Introduction to Disjoint Set Data Strucutres
Hello Codeforces!
I recently read about Disjoint Sets from the book Introduction to Algorithms and wanted to share the learnings in a simplified manner.
So below article(and corresponding videos) is an attempt to create a good starting point for people who:
- want to learn about DSU
- practice some good DSU problems
Contents
- Introduction through an illustrative problem (video version: https://youtu.be/JDycPHW4kIs?si=WEp5Ft2jBWp9KnO2)
- Sample SPOJ Problem and Implementation (video version: https://youtu.be/O4w-aX5mSks?si=vr0XSbyUswcXx-Yv)
- Upcoming Practice Problems
- Some Applications and References
We will learn about disjoint set data structures and their operations union and find through a sample problem.
Illustrative Problem
Q: Given a undirected $$$Graph(V, E)$$$, answer Q queries of the form $$$(u, v)$$$ where answer to the query is True if there is a path from u to v, false otherwise.
So for above graph:
- $$$query(D,A)$$$ = true
- $$$query(D,C)$$$ = true
- $$$query(D,F)$$$ = false
Some solutions to above problem
Solution1:
- For each query $$$(u, v)$$$, perform a BFS/DFS.
- Time Complexity will be $$$O(Q*(V + E))$$$
- In worst case graph can have order of $$$V^2$$$ Edges.
- So worst case complexity can be $$$O(Q*V^2)$$$
Solution2:
- perform 1 BFS/DFS per node of the Graph
- When BFS is done using node X, store all the nodes that can be visited from X.
- Per Query time is $$$O(1)$$$ so overall $$$O(Q)$$$
- Preprocessing time is $$$O(V * (V + E)) = O(V^3)$$$
- Hence overall $$$O(Q + V^3)$$$
What is a Disjoint Set Data Structure?
- It is a collection of disjoint dynamic sets. $$$D = {S1, S2, S3, …………, Sk}$$$
- Each set has a Representative R and consists of some elements.
- Assume total elements is N: $$$Size(S1) + Size(S2) + … + Size(Sk) = N$$$
A disjoint set structure supports:
- $$$MAKE-SET(X):$$$ Creates a new Set with only element X and representative X.
- $$$FIND(X):$$$ Returns the representative of the set to which X belongs.
- $$$UNION(X, Y):$$$ Unites the sets containing the elements X and Y into a single new Set.
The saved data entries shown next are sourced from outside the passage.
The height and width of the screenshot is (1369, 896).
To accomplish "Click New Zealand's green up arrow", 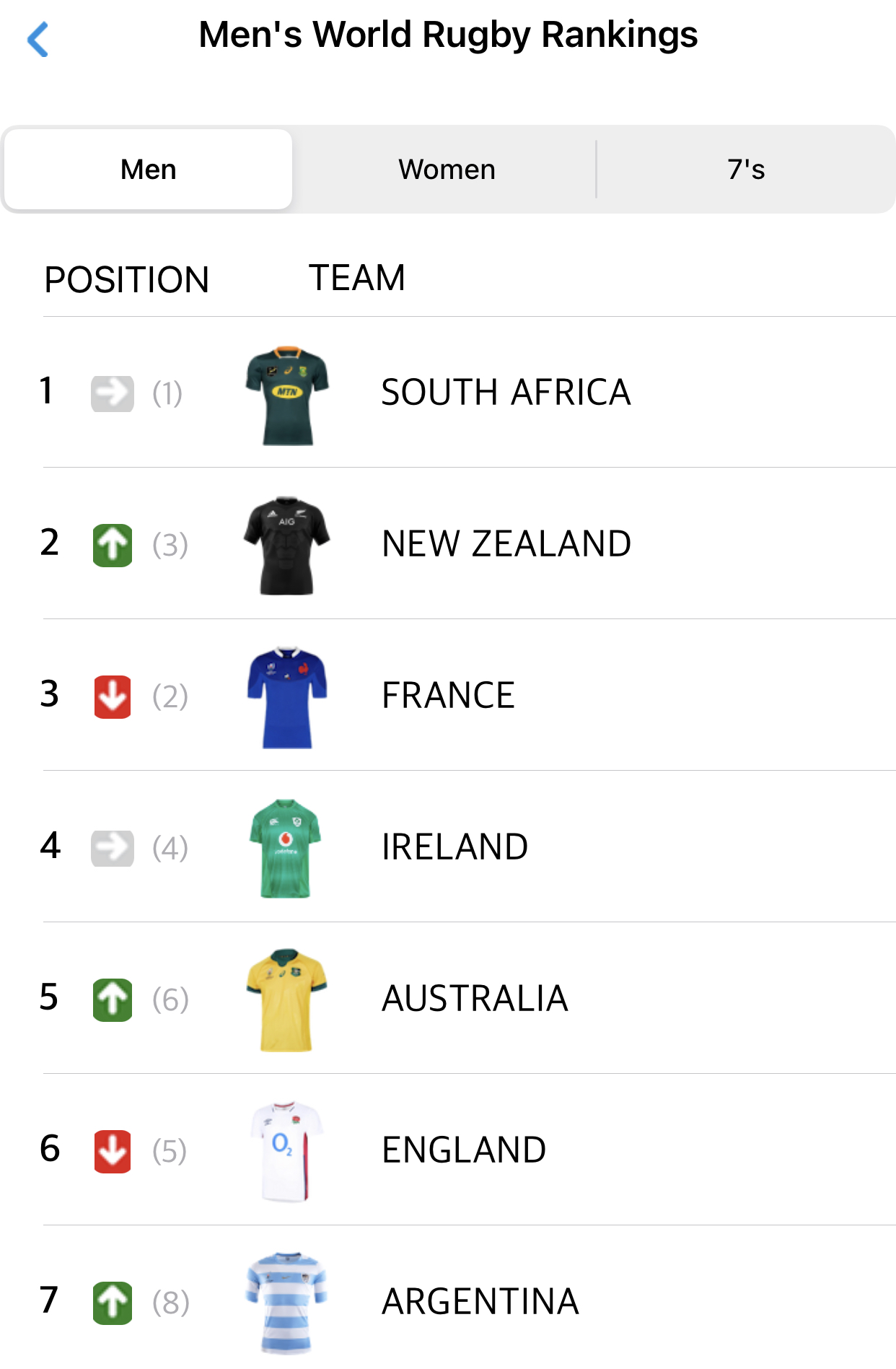I will tap(113, 545).
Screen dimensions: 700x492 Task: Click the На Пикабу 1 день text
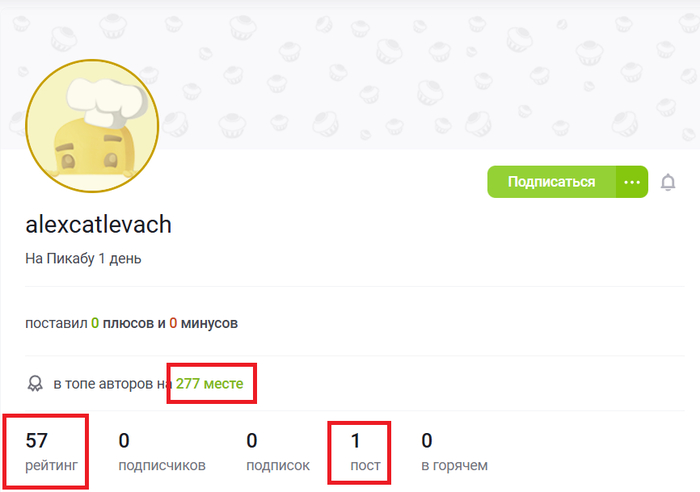83,259
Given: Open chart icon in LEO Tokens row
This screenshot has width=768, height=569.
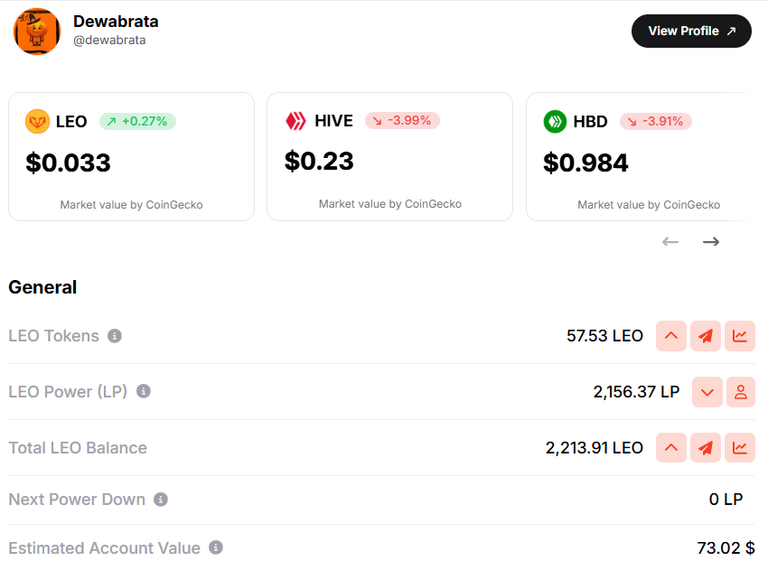Looking at the screenshot, I should pyautogui.click(x=740, y=336).
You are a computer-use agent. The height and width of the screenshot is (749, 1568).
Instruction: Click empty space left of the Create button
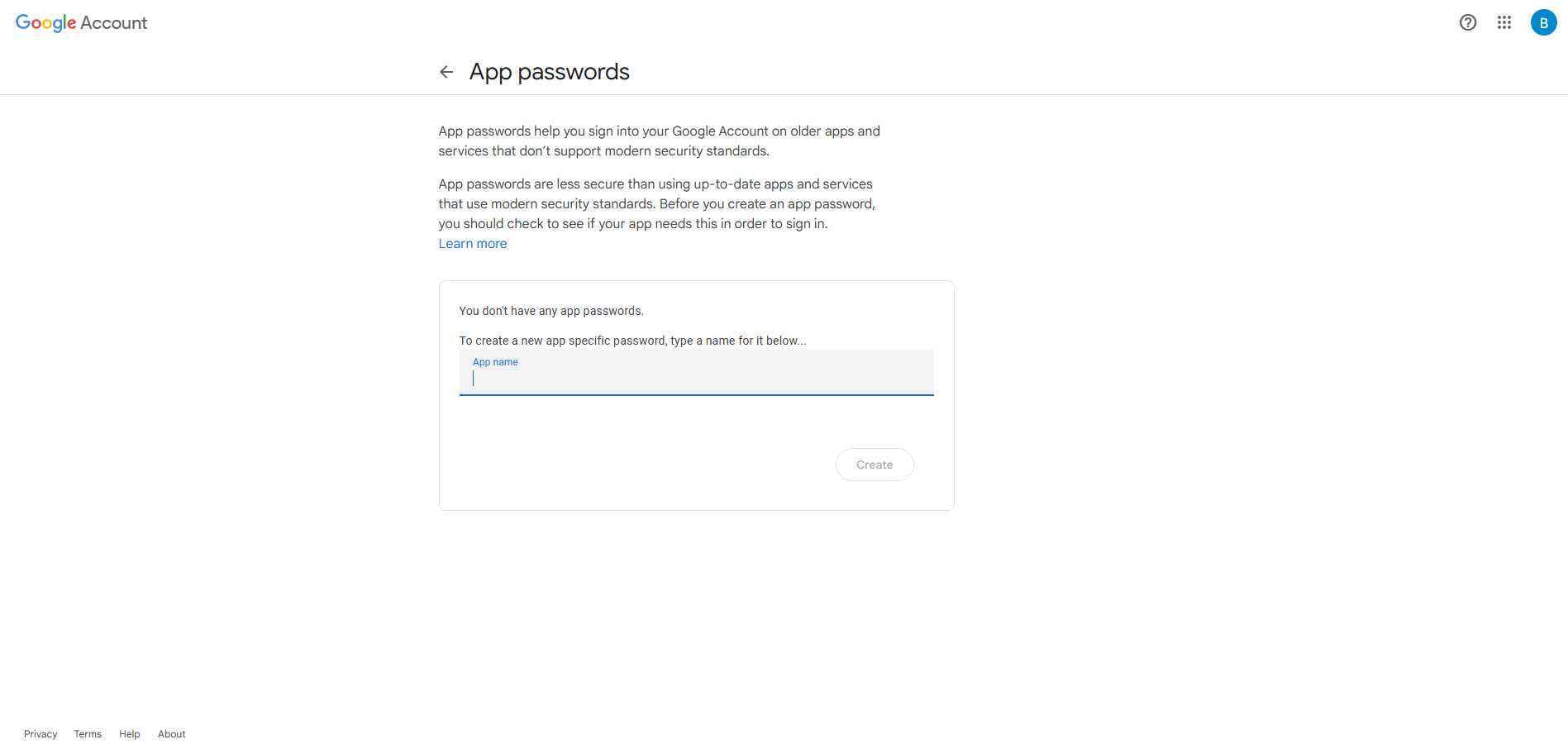pos(645,465)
The representative of this set is usually either the representative of Sx or representative of Sy
Diagramatic Example of a disjoint set with total 8 elements and 3 sets:
From above:
- $$$Find(H) = G$$$
- $$$Find(F) = F$$$
- $$$Find(B) =Find(E) = A$$$
[Assume that A, G and F are representative elements their sets]
Using Disjoint Set DS for solving the problem
- Run $$$MAKE-SET(u)$$$ for each of the V nodes in the graph.
- Run $$$UNION(u,v)$$$ for each edge $$$(u,v)$$$ in the graph.
- For each Query (u,v): a) If $$$FIND(u) == FIND(v)$$$ then answer = true b) Else answer = false
Running 1. and 2. on sample graph constructs the Disjoint set data structure shown in diagram.
Time complexity for DSU solution
Overall Complexity is sum of:
- $$$O(V * MAKE-SET)$$$
- $$$O(E * UNION) = O(V^2 * UNION)$$$
- $$$O(Q * FIND)$$$
Disjoint Set — Linked List Implementation
- Each set is represented as a link list.
- The set has HEAD pointer to representative element and also a TAIL pointer.
- Each element of the set has a back-pointer to the set.
Complexity Analysis for link list implementation
- Make Set is O(1) -> only need to create a new set with 1 element
- Find Set is O(1) -> thanks to back pointers
- Union is length of the longer set -> no-thanks to back pointers(all of 2nd set element back-pointers need to be updated to 1st set)
Note: For a total of N elements in the collection there will be at most N-1 union operations as post that all elements will be in the same set.
Worst Case cost of Union is when:
- All sets have size 1.
- 1st union we unite two sets of size 1 and get a set of size 2 -> cost is 1 back pointer change.
- 2nd time we unite a set of size 1 with a set of size 2 -> cost is 2 back pointer change.
- ith time we unite a set of size 1 with a set of size i -> cost is i back pointer change.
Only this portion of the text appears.